You can’t tell a story based on historical events, however, without people comparing your tale to reality — just like science-fiction stories will always be compared to plausible science. My impression is that Lincoln comes out pretty well on the historical-accuracy scorecard, although there are inevitable hiccups. Some of these just seem annoying and unnecessary. At one point Spader’s character mentions that Lincoln’s face appears on fifty-cent pieces; this adds nothing to the dialogue and throws the viewer out of the film, as most people know that living Presidents don’t appear on currency.

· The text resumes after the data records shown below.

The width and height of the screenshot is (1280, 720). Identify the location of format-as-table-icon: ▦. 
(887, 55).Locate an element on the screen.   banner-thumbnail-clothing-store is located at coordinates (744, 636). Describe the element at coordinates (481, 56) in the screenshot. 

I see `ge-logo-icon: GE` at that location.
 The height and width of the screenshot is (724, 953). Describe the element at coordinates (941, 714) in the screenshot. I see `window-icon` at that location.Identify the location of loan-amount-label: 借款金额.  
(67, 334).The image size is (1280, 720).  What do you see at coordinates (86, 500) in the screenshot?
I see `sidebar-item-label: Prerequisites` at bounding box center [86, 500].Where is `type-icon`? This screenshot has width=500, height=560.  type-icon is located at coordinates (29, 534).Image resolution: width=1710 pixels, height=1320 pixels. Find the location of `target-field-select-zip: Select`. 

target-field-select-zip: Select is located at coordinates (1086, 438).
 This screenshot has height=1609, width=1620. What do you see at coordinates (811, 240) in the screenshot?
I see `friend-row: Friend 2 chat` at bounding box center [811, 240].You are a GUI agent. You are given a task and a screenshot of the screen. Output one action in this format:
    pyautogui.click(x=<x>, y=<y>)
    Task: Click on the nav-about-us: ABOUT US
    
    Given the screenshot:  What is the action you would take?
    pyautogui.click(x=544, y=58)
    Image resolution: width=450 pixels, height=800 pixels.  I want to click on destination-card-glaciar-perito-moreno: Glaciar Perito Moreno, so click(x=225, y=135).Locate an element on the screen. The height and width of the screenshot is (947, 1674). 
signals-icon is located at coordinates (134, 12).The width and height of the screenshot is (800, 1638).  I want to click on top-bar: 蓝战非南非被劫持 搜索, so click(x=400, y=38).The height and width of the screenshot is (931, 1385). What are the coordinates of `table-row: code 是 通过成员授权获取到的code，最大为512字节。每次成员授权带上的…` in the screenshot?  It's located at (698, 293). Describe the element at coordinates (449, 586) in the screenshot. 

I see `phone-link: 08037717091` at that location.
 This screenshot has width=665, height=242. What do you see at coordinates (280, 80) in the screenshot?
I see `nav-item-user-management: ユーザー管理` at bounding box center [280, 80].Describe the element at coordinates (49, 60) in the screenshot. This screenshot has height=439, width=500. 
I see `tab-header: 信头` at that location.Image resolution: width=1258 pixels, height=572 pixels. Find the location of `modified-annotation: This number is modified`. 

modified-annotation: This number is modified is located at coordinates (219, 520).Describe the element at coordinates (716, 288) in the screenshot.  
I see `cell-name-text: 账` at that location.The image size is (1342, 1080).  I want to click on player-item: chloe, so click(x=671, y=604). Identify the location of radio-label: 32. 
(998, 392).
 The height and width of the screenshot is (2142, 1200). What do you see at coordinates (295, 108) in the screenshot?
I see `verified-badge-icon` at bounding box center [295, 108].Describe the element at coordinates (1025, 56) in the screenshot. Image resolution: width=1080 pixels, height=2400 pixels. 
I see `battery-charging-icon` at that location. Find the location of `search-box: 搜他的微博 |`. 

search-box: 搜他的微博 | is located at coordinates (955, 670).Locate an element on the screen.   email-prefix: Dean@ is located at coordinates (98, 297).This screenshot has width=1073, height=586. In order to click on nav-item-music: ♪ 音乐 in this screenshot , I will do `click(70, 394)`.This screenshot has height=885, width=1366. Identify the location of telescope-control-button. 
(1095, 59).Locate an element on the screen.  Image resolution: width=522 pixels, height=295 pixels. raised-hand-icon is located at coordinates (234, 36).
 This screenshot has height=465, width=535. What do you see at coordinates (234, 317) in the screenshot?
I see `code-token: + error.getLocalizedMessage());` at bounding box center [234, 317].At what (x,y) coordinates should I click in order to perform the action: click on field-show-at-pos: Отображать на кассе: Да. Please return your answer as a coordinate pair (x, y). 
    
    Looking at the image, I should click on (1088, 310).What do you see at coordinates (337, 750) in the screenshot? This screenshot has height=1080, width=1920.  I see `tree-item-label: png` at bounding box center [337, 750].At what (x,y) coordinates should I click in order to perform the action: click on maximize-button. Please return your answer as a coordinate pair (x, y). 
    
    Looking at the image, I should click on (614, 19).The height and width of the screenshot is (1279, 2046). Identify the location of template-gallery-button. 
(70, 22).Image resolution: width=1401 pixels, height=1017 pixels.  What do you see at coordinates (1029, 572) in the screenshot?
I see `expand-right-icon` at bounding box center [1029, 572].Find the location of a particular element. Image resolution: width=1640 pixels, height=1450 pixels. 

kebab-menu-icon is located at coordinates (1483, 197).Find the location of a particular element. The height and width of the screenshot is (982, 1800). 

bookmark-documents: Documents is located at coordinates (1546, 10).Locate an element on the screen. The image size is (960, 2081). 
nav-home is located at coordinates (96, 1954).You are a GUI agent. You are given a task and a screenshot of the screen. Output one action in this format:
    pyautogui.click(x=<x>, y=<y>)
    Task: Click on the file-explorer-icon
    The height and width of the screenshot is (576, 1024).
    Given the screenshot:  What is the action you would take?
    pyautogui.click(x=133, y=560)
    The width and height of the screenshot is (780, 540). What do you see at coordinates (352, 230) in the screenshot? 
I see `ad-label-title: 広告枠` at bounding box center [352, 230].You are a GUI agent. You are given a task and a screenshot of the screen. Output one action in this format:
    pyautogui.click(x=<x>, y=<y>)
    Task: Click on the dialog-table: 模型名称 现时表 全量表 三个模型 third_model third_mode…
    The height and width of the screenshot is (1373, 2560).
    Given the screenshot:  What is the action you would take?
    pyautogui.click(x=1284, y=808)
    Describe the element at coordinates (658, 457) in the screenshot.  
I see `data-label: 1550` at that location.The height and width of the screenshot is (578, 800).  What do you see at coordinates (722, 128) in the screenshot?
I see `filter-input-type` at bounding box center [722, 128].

Beyond the simple standards of accuracy, an historical film inevitably requires choices of what parts of the story to tell, and which to leave behind. Lincoln manages to avoid the temptation to romanticize the Southern Cause (or really the Civil War at all) in any way — a temptation that has proven remarkably powerful for previous generations of filmmakers. But there are valid criticisms, and Ta-Nehisi Coates has a nuanced take as usual. (Some give and take with Kushner here and here.) There’s no doubt that the movie gives us a top-down, Great (White) Man, Hollywoodized view of historical events. White House servants Elizabeth Keckley, who in real life was an activist and organizer, is portrayed as a silent sufferer and blank-faced icon of moral worthiness. Frederick Douglass, the black abolitionist who was an important influence on Lincoln, is completely absent from the movie. And Lincoln himself is allowed to exhibit personal flaws and impatience when dealing with his wife, but is portrayed as a resolute believer in racial equality. He may have been, late in his life, but it was quite the journey to get there; there are many statements by Lincoln in the record of his complete rejection of fundamental equality, and he long believed that blacks should be moved back to a colony in Africa.
He evolved from those views, as far as anyone can tell when trying to understand the true feelings of someone who was admittedly a brilliant politician. But evolution is interesting, and in Lincoln we don’t see any from the main character. Maybe as a country we’re ready to see the secession of the South in unromantic terms, but we’re not quite prepared to view the Northern heroes with all their human flaws.